Werpkanon? Groot startoog!

Van de meeste firma’s kun je verwachten dat ze de oogverdeling goed voor mekaar hebben. Je kunt een feederhengel in de winkel krom laten trekken en kijken naar de oogverdeling, maar de praktijk wijst dit vaak beter uit. Bij een hengel met een pure topactie, zie je de ogen in de top dichter bij elkaar staan. Bij een hengel die tot het handvat doorbuigt zullen de ogen verder uit elkaar staan.

Feederhengels

De afstand tussen het startoog en de molen mag nooit te kort zijn. 

“Ook de afstand en de grootte van het startoog is heel belangrijk. Het oog moet nooit tekort op de molen zitten. Wanneer het startoog te kort op de molen zit of te klein is, kun je problemen krijgen met werpen”, aldus Arnout. Je kunt dit aspect in de winkel wel nader bekijken.

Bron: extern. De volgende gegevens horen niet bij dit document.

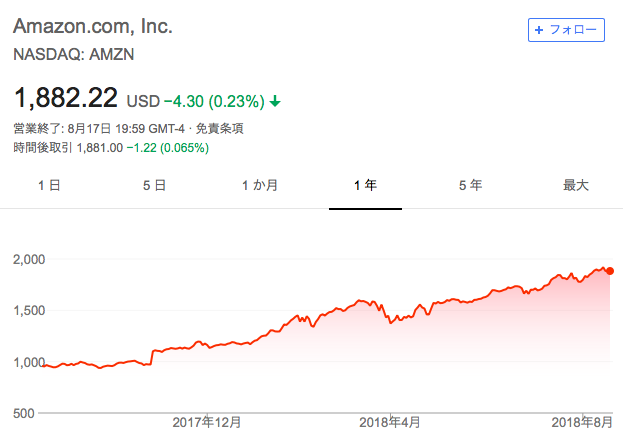Click the 2017年12月 axis label
Viewport: 623px width, 443px height.
tap(207, 423)
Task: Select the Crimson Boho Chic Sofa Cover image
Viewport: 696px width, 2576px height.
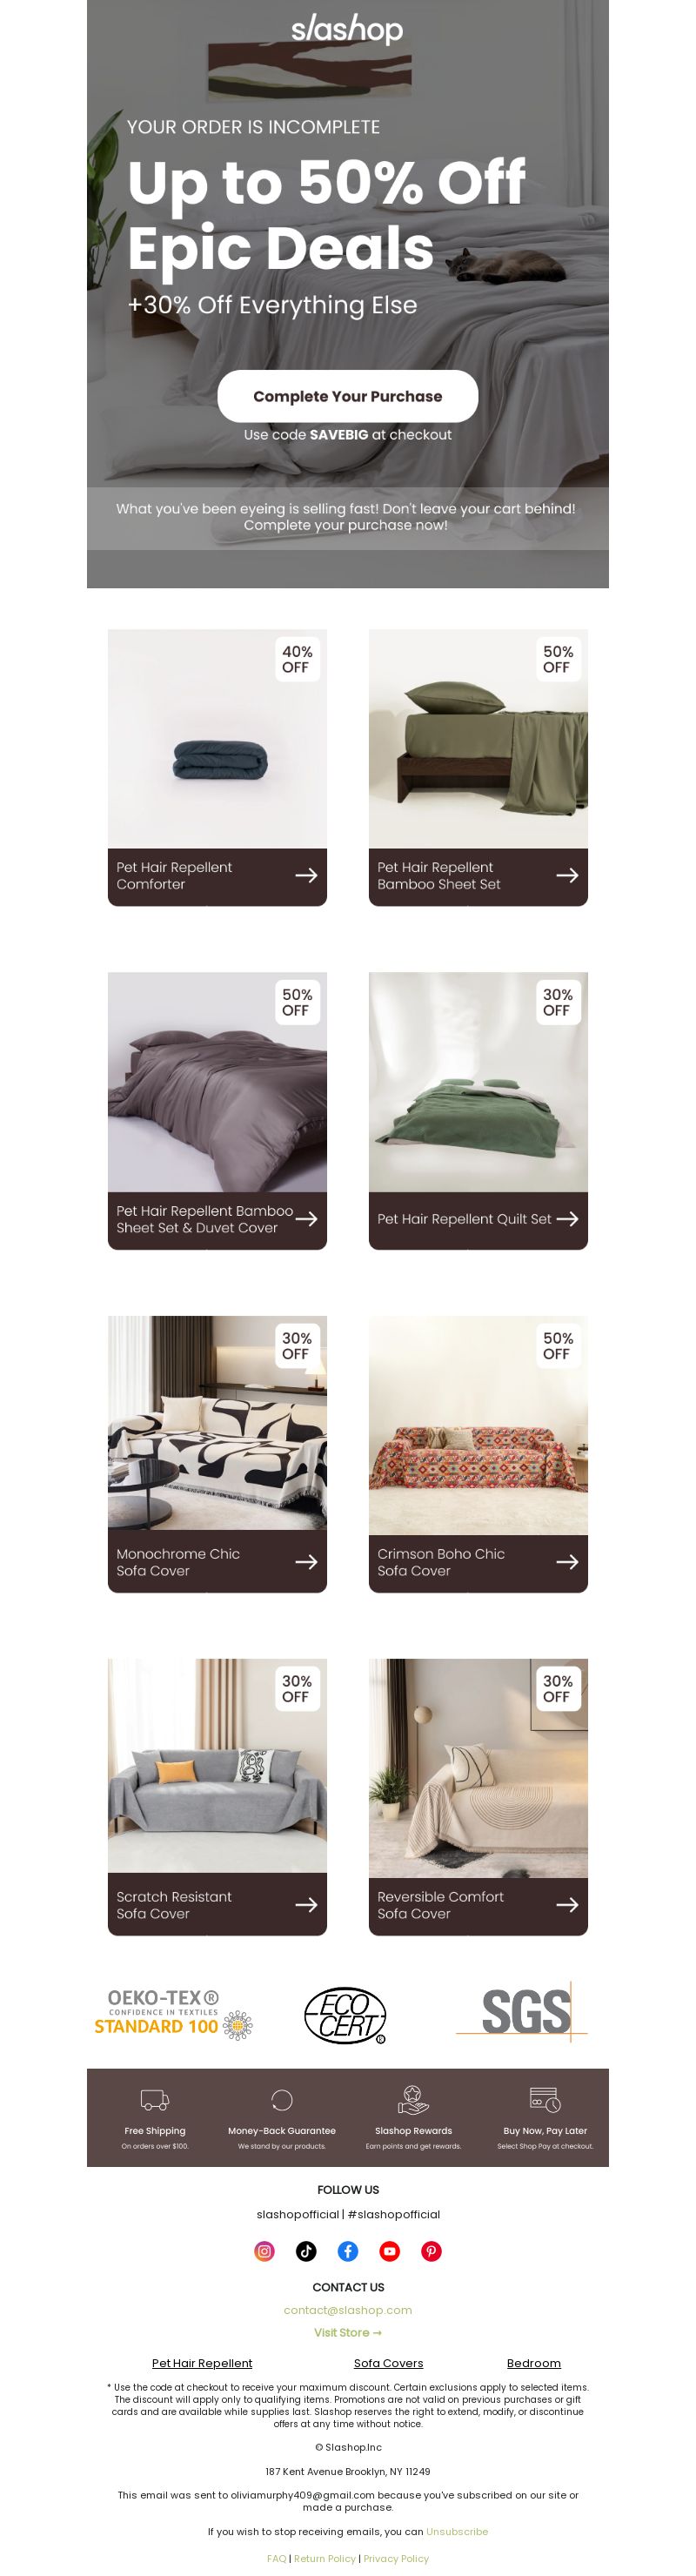Action: (x=478, y=1425)
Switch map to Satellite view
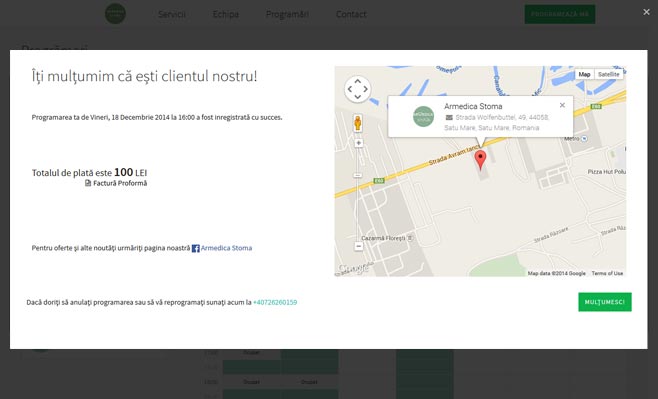 tap(608, 74)
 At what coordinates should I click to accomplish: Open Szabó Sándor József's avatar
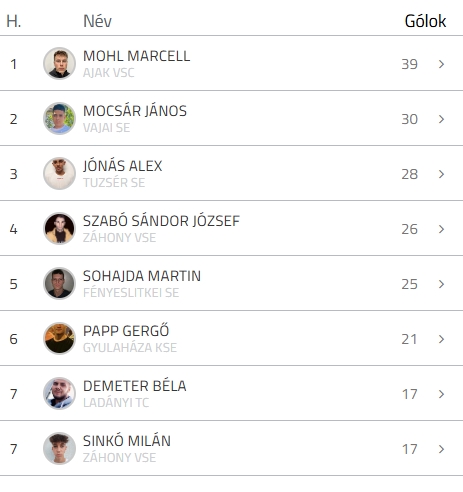tap(59, 228)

Hierbij is het type molen en met name het formaat molenspoel een belangrijke factor. Op een werpkanon dient een groot startoog te zitten van soms wel 40 mm, om dit te matchen aan de grote, brede molenspoel die ver werpen nog gemakkelijker maakt. In de regel geldt ‘Hoe breder de spoel, des te groter dient het startoog te zijn’. Zou je met een formaat 5000 tot 6000 op een kortbij hengel vissen, dan slaat om de haverklap de lijn om het te kleine startoog. Maar met een 2500 formaat molen heb je geen problemen meer. Met het blote oog is vaak wel te zien of de hengel met de molen in verhouding is.

Feederhengels

Hoe breder de molenspoel, des te groter het startoog moet zijn.

Feedertoppen

Een feederhengel is niet compleet zonder de gevoelige top, voor de beetregistratie. De vaak standaard 2 tot 3 meegeleverde toppen dekken de meeste situaties. Ze worden geclassificeerd in buigweerstand oz (ounce). Hoe hoger de oz-waarde, des te meer weerstand is nodig om deze krom te trekken. Het eerste waar Arnout naar kijkt is de curve van de het topgedeelte, waarbij de overgang goed rond moet lopen. “In een goede feederhengel mag geen zogenaamde ‘hoek’ zitten. De toppen moeten netjes overlopen in de hengel.”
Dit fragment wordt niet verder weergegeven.